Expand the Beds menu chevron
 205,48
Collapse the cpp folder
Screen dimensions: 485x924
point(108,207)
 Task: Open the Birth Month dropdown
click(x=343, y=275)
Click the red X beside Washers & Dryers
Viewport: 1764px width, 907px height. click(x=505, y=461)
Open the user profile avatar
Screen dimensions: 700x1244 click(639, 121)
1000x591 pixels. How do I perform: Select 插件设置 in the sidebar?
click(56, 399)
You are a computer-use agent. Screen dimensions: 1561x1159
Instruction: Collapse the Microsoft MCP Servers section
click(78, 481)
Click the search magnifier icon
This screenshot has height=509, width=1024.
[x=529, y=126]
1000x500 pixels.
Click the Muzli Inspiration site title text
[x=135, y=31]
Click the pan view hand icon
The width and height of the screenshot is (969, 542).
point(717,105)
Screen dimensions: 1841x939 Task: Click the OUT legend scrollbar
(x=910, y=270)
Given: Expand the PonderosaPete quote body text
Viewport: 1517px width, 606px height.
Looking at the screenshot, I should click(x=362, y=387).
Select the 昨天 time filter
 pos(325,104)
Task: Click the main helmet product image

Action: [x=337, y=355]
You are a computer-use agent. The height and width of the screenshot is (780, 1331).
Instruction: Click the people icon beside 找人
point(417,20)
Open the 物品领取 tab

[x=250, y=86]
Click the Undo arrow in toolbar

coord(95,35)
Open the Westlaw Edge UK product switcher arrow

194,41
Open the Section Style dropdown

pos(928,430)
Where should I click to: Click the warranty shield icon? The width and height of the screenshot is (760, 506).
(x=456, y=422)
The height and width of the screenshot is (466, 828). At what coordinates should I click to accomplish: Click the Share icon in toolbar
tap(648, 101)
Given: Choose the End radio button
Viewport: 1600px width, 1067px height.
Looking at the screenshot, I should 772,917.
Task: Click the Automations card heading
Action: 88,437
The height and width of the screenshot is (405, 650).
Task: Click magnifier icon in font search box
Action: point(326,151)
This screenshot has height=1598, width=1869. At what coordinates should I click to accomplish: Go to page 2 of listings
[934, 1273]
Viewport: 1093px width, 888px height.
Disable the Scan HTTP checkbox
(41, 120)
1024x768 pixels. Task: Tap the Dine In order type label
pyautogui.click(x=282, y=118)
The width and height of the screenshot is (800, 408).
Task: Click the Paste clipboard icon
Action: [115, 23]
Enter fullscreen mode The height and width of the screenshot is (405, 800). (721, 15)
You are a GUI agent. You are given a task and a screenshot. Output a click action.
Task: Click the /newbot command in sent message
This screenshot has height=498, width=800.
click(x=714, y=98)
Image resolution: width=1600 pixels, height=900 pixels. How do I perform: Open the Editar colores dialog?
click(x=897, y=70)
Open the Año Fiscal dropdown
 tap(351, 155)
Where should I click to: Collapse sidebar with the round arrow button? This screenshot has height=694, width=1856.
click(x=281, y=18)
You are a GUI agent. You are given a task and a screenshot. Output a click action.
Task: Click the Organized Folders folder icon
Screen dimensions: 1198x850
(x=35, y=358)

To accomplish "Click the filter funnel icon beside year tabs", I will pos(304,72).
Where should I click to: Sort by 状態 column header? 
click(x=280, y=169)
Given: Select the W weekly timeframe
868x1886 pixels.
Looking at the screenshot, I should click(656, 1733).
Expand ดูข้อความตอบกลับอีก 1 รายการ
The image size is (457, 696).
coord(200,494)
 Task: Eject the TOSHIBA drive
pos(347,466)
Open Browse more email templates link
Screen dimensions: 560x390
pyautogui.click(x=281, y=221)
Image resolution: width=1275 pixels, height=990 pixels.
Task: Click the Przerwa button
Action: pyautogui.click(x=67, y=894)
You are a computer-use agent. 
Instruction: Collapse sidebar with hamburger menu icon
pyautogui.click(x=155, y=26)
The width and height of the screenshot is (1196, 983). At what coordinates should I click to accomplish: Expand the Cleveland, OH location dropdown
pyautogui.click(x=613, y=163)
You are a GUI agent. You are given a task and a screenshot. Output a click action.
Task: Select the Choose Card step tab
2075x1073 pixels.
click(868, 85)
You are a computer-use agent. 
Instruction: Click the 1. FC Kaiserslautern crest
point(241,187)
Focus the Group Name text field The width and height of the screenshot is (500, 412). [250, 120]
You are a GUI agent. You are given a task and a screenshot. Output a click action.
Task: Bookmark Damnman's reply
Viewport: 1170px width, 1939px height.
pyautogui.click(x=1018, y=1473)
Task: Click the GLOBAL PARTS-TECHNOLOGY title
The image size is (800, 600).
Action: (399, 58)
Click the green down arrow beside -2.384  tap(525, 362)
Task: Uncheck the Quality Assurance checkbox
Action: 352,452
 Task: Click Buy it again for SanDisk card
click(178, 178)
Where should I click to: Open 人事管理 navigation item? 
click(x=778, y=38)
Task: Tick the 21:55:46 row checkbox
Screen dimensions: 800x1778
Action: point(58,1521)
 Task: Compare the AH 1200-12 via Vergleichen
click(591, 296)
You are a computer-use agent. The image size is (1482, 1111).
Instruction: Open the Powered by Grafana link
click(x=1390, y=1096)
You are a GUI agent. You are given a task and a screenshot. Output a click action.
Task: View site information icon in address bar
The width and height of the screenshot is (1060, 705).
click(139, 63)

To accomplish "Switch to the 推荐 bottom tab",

☆ ☆ ☆

## EXERCISE BRIEF
A complete, exact copy of the material above is the expected answer.

## RESPONSE TO THE TASK
Expand the Beds menu chevron
 205,48
Collapse the cpp folder
Screen dimensions: 485x924
point(108,207)
 Task: Open the Birth Month dropdown
click(x=343, y=275)
Click the red X beside Washers & Dryers
Viewport: 1764px width, 907px height. click(x=505, y=461)
Open the user profile avatar
Screen dimensions: 700x1244 click(639, 121)
1000x591 pixels. How do I perform: Select 插件设置 in the sidebar?
click(56, 399)
You are a computer-use agent. Screen dimensions: 1561x1159
Instruction: Collapse the Microsoft MCP Servers section
click(78, 481)
Click the search magnifier icon
This screenshot has height=509, width=1024.
[x=529, y=126]
1000x500 pixels.
Click the Muzli Inspiration site title text
[x=135, y=31]
Click the pan view hand icon
The width and height of the screenshot is (969, 542).
point(717,105)
Screen dimensions: 1841x939 Task: Click the OUT legend scrollbar
(x=910, y=270)
Given: Expand the PonderosaPete quote body text
Viewport: 1517px width, 606px height.
Looking at the screenshot, I should click(x=362, y=387).
Select the 昨天 time filter
 pos(325,104)
Task: Click the main helmet product image

Action: [x=337, y=355]
You are a computer-use agent. The height and width of the screenshot is (780, 1331).
Instruction: Click the people icon beside 找人
point(417,20)
Open the 物品领取 tab

[x=250, y=86]
Click the Undo arrow in toolbar

coord(95,35)
Open the Westlaw Edge UK product switcher arrow

194,41
Open the Section Style dropdown

pos(928,430)
Where should I click to: Click the warranty shield icon? The width and height of the screenshot is (760, 506).
(x=456, y=422)
The height and width of the screenshot is (466, 828). At what coordinates should I click to accomplish: Click the Share icon in toolbar
tap(648, 101)
Given: Choose the End radio button
Viewport: 1600px width, 1067px height.
Looking at the screenshot, I should 772,917.
Task: Click the Automations card heading
Action: 88,437
The height and width of the screenshot is (405, 650).
Task: Click magnifier icon in font search box
Action: point(326,151)
This screenshot has height=1598, width=1869. At what coordinates should I click to accomplish: Go to page 2 of listings
[934, 1273]
Viewport: 1093px width, 888px height.
Disable the Scan HTTP checkbox
(41, 120)
1024x768 pixels. Task: Tap the Dine In order type label
pyautogui.click(x=282, y=118)
The width and height of the screenshot is (800, 408).
Task: Click the Paste clipboard icon
Action: [115, 23]
Enter fullscreen mode The height and width of the screenshot is (405, 800). (721, 15)
You are a GUI agent. You are given a task and a screenshot. Output a click action.
Task: Click the /newbot command in sent message
This screenshot has height=498, width=800.
click(x=714, y=98)
Image resolution: width=1600 pixels, height=900 pixels. How do I perform: Open the Editar colores dialog?
click(x=897, y=70)
Open the Año Fiscal dropdown
 tap(351, 155)
Where should I click to: Collapse sidebar with the round arrow button? This screenshot has height=694, width=1856.
click(x=281, y=18)
You are a GUI agent. You are given a task and a screenshot. Output a click action.
Task: Click the Organized Folders folder icon
Screen dimensions: 1198x850
(x=35, y=358)

To accomplish "Click the filter funnel icon beside year tabs", I will pos(304,72).
Where should I click to: Sort by 状態 column header? 
click(x=280, y=169)
Given: Select the W weekly timeframe
868x1886 pixels.
Looking at the screenshot, I should click(656, 1733).
Expand ดูข้อความตอบกลับอีก 1 รายการ
The image size is (457, 696).
coord(200,494)
 Task: Eject the TOSHIBA drive
pos(347,466)
Open Browse more email templates link
Screen dimensions: 560x390
pyautogui.click(x=281, y=221)
Image resolution: width=1275 pixels, height=990 pixels.
Task: Click the Przerwa button
Action: pyautogui.click(x=67, y=894)
You are a computer-use agent. 
Instruction: Collapse sidebar with hamburger menu icon
pyautogui.click(x=155, y=26)
The width and height of the screenshot is (1196, 983). At what coordinates should I click to accomplish: Expand the Cleveland, OH location dropdown
pyautogui.click(x=613, y=163)
You are a GUI agent. You are given a task and a screenshot. Output a click action.
Task: Select the Choose Card step tab
2075x1073 pixels.
click(868, 85)
You are a computer-use agent. 
Instruction: Click the 1. FC Kaiserslautern crest
point(241,187)
Focus the Group Name text field The width and height of the screenshot is (500, 412). [250, 120]
You are a GUI agent. You are given a task and a screenshot. Output a click action.
Task: Bookmark Damnman's reply
Viewport: 1170px width, 1939px height.
pyautogui.click(x=1018, y=1473)
Task: Click the GLOBAL PARTS-TECHNOLOGY title
The image size is (800, 600).
Action: (399, 58)
Click the green down arrow beside -2.384  tap(525, 362)
Task: Uncheck the Quality Assurance checkbox
Action: 352,452
 Task: Click Buy it again for SanDisk card
click(178, 178)
Where should I click to: Open 人事管理 navigation item? 
click(x=778, y=38)
Task: Tick the 21:55:46 row checkbox
Screen dimensions: 800x1778
Action: point(58,1521)
 Task: Compare the AH 1200-12 via Vergleichen
click(591, 296)
You are a computer-use agent. The image size is (1482, 1111).
Instruction: Open the Powered by Grafana link
click(x=1390, y=1096)
You are a GUI agent. You are given a task and a screenshot. Output a click action.
Task: View site information icon in address bar
The width and height of the screenshot is (1060, 705).
click(139, 63)

To accomplish "Switch to the 推荐 bottom tab",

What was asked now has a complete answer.